== EXCERPTED RECORDS ==

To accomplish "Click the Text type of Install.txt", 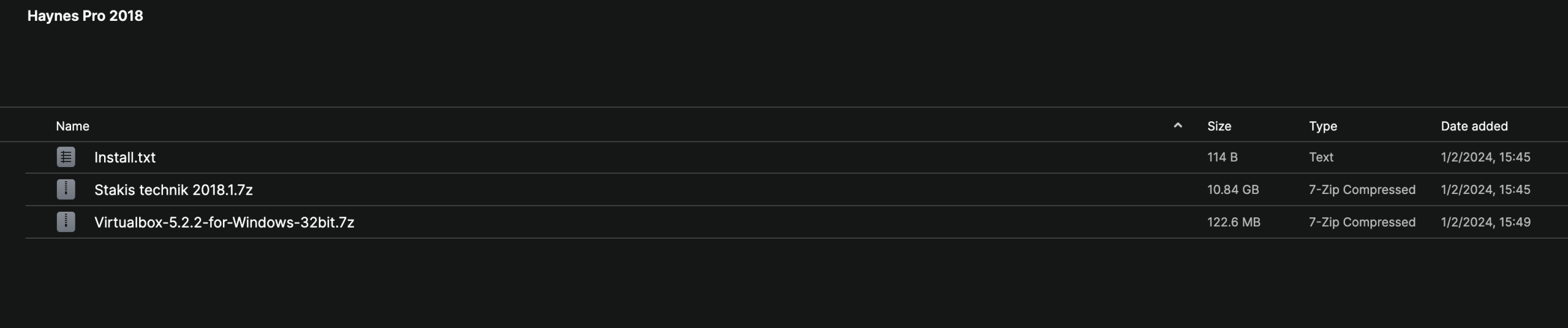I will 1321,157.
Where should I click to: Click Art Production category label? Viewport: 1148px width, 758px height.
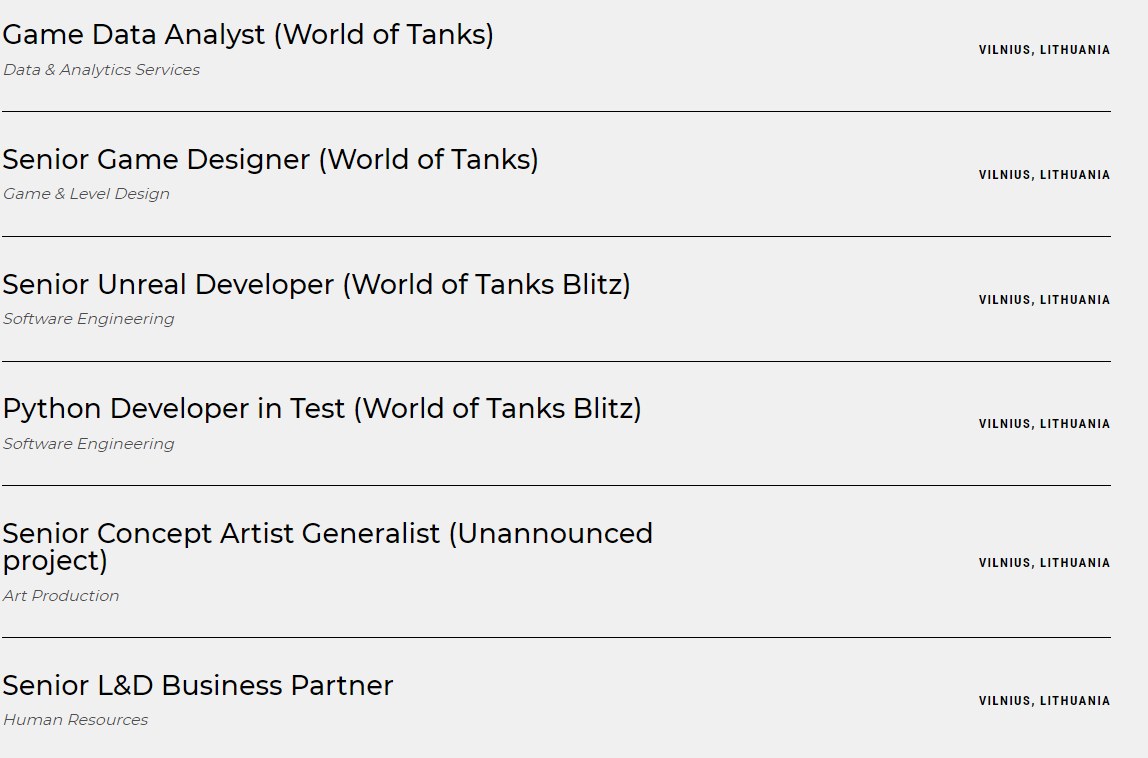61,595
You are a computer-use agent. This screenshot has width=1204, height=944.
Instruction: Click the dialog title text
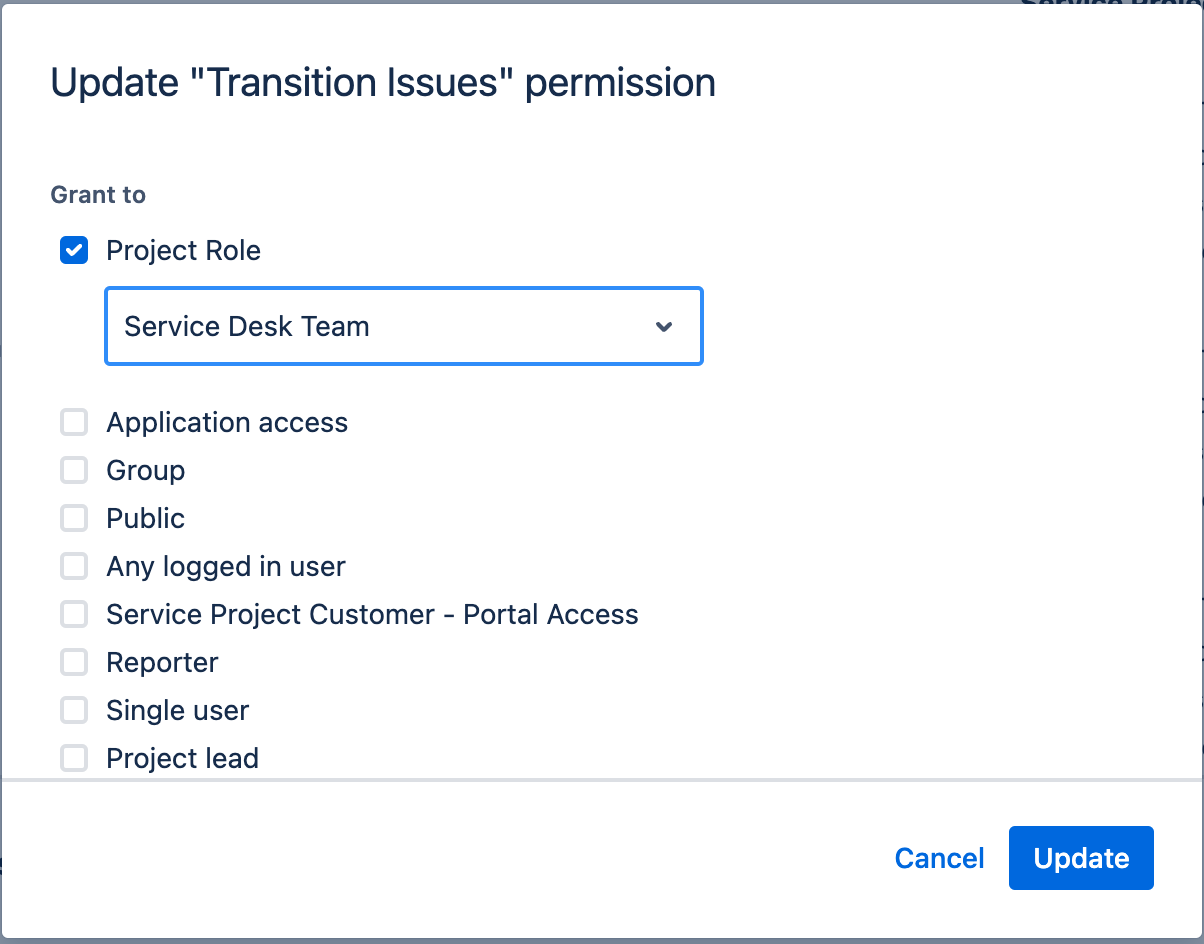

===
== EXCERPTED RECORDS ==

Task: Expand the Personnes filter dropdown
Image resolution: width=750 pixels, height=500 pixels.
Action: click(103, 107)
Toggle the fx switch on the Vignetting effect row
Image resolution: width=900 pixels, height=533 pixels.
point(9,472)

===
== EXCERPTED RECORDS ==

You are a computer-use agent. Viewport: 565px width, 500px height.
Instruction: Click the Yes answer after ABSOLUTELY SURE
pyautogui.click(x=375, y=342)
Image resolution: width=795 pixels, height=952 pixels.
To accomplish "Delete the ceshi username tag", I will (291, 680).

===

__WHAT THIS TASK INVOLVES__. Return every line above in which the string "computer" occurs.

__WRITTEN ANSWER__.
You are a computer-use agent. This screenshot has width=1204, height=944.
You are a computer-use agent. Viewport: 565px width, 500px height.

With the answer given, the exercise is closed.